Pull out every line of the entries below that contains the string "screenshot", matching case exactly.

_RECORD SET:_
☆ ☆ ☆

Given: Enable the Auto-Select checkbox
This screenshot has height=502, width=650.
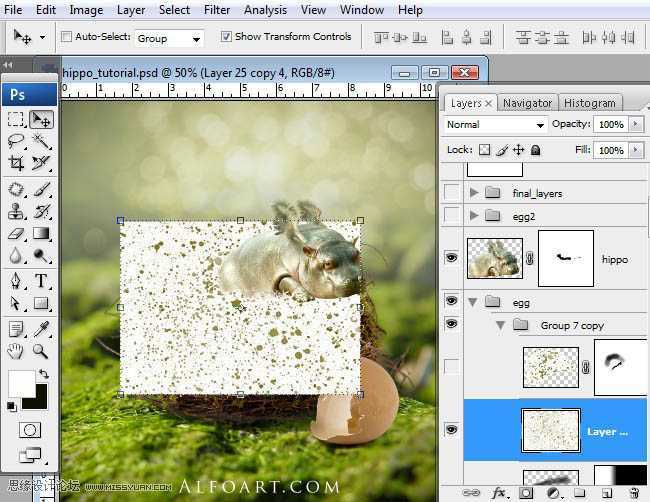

☆ ☆ ☆

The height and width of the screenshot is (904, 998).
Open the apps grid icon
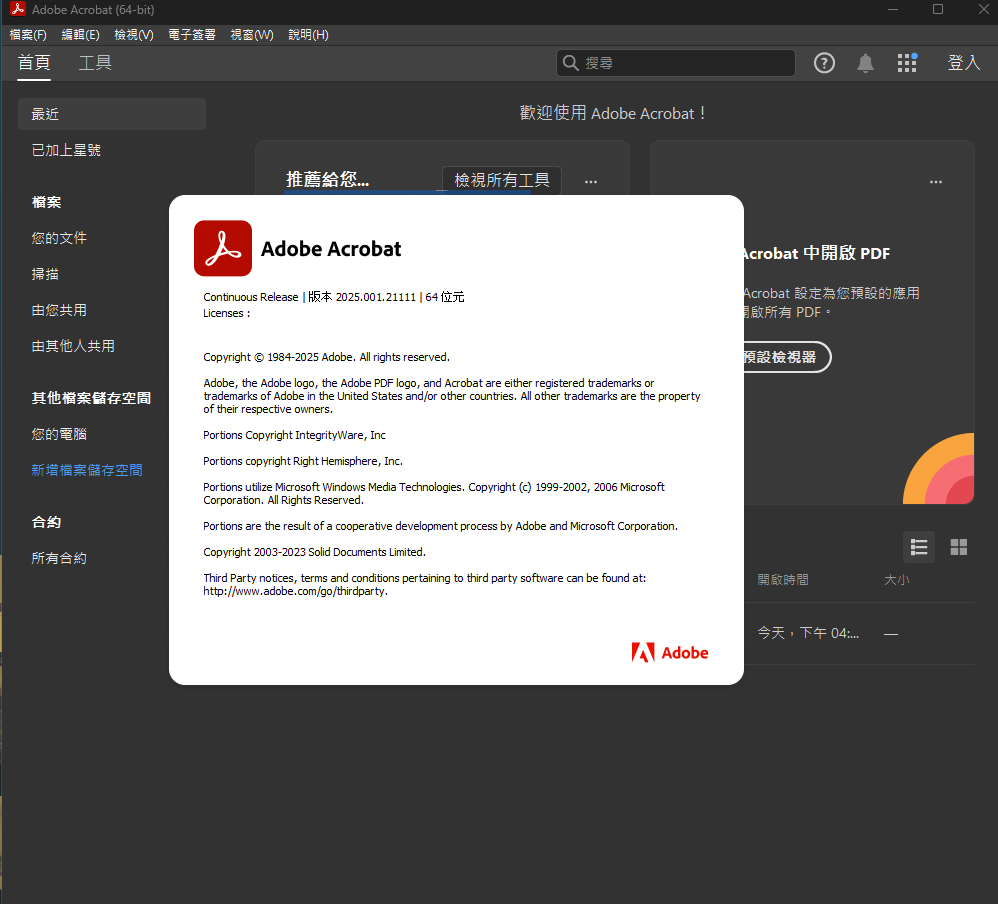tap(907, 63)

☆ ☆ ☆

_ANSWER TO THIS EXERCISE:_
This screenshot has height=502, width=650.
The height and width of the screenshot is (904, 998).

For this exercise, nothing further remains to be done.